A one-metre long steel wire of cross-sectional area 1mm² is extended by 1 mm. If Y=2 x 10¹¹ N/m², then the work done is :

• 0.1 J

• 0.2 J

• 0.3 J

• 0.4 J

A 5m aluminium wire (Y = 7 × 10¹⁰ N/m²) of diameter 3mm supports a 40 kg mass. In order to have the same elongation in copper wire (Y =12 x 10¹⁰ N/m²) of the same length under the same weight, the diameter should be in mm :

• 1.75

• 2.0

• 2.3

• 5.0

Minimum and maximum values of Poisson's ratio for a metal lies between:

• - ∞ to + ∞ 

• 0 to 1

• - ∞ to 1

• 0 to 0.5

A wire of diameter 1 mm breaks under a tension of 1000 N. Another wire, of same material as that of the first one, but of diameter 2 mm, breaks under a tension of :

• 500 N

• 100 N

• 1000 N

• 4000 N

A steel scale measures the length of a copper wire as 80.0 cm when both are at 20°C, the calibration temperature for the scale. What would the scale read for the length of the wire when both are at 40°C?
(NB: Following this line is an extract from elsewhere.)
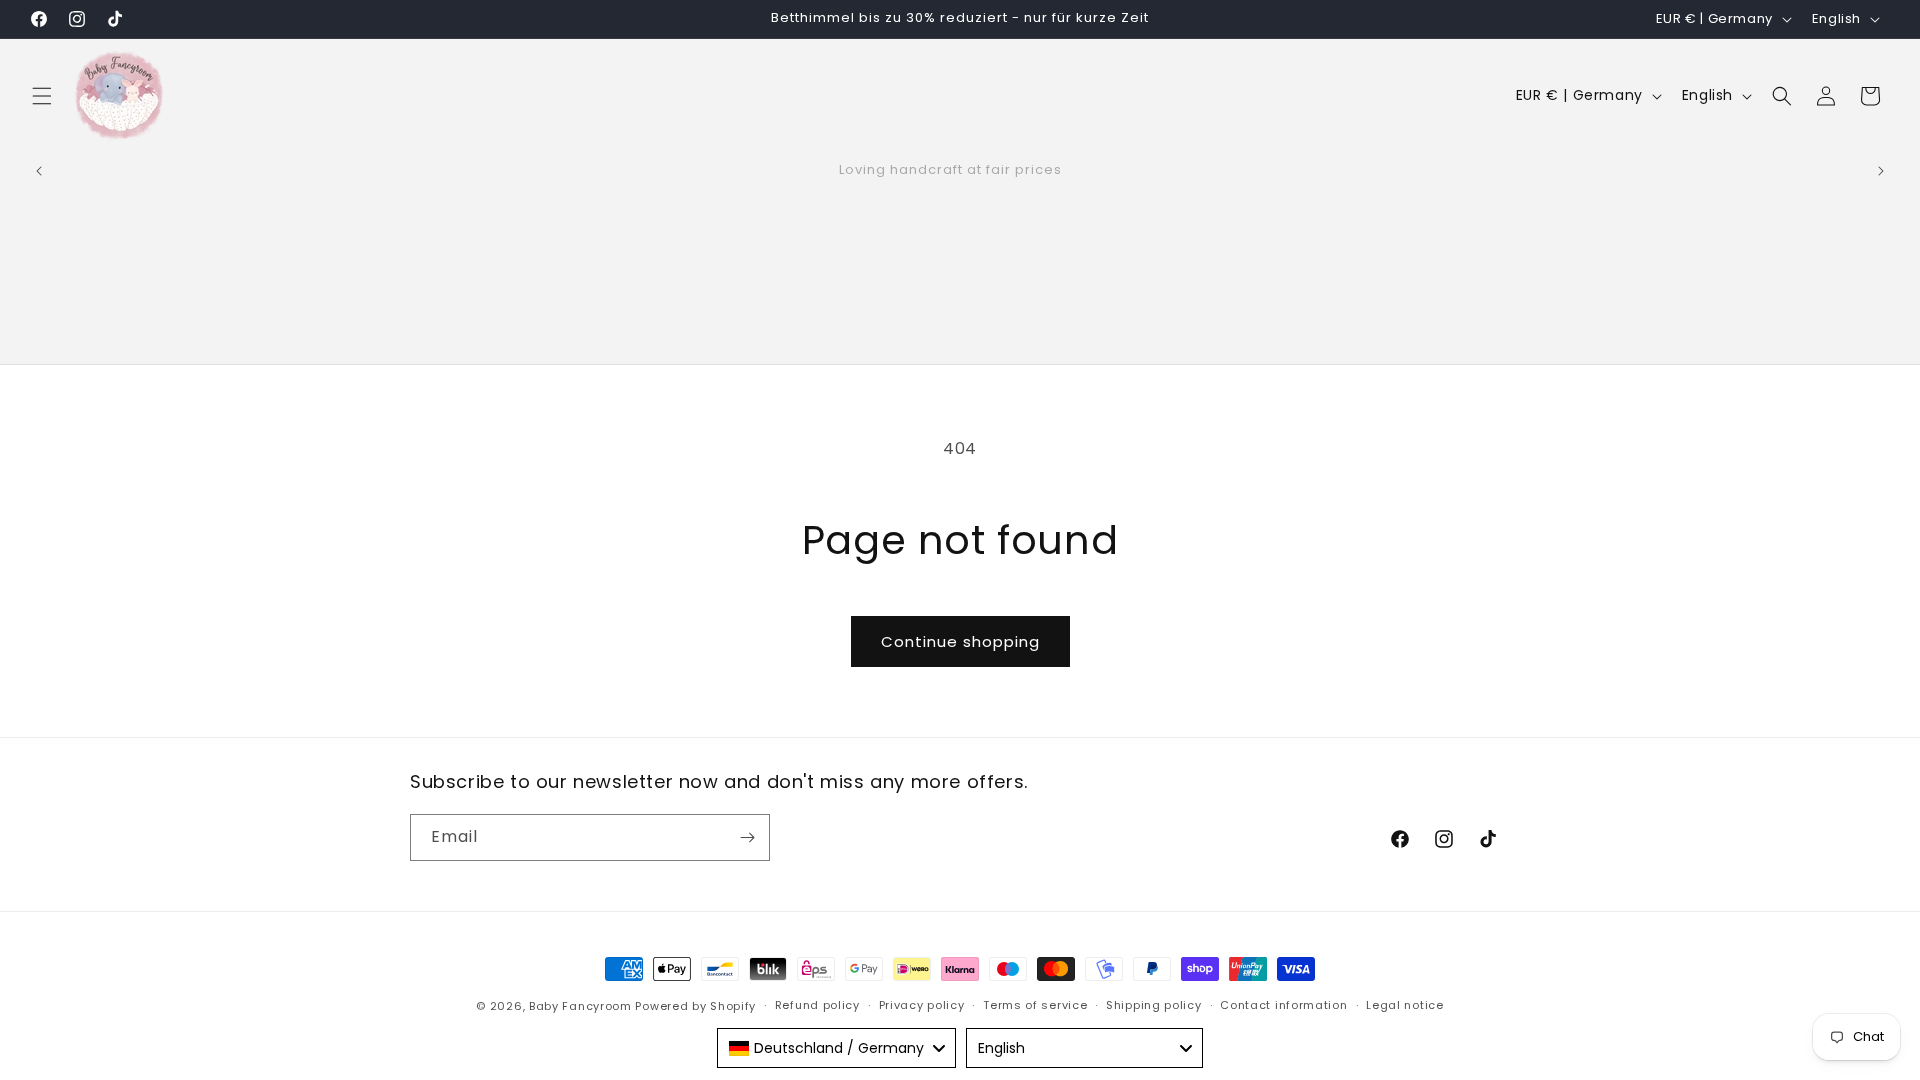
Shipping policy (1154, 1005)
Given : α for steel = 11 × 10^-6 per °C and for Cu= 17 × 10^-6 per °C :

• 80.0096 cm

• 80.0272

• 1 cm

• 25.2 cm

A 4 m long copper wire of cross-sectional area 1.2 cm² is stretched by a force of 4.8 x 10³ N. Young's modulus for copper is Y = 1.2 x 10¹¹ N/m², the increase in length of the wire is

• 1.32 mm

• 0.8 mm

• 0.48 mm

• 5.36 mm

A wire of length L and cross-sectional area A is made of a material of Young's modulus Y. It is stretched by an amount x. The work done is

• $\frac{\mathrm{YxA}}{2\mathrm{L}}$

• $\frac{{\mathrm{Yx}}^2\mathrm{A}}{\mathrm{L}}$

• $\frac{{\mathrm{Yx}}^2\mathrm{A}}{2\mathrm{L}}$

• $\frac{2{\mathrm{Yx}}^2\mathrm{A}}{\mathrm{L}}$

59.

The force of cohesion is

• maximum in solids

• maximum in liquids

• maximum in gases

• same in solid, liquid and gas

The manifestation of band structure in solids is due to

• Heisenberg's uncertainly principle

• Pauli's exclusion principle

• Bob's correspondence principle

• Boltzmann's law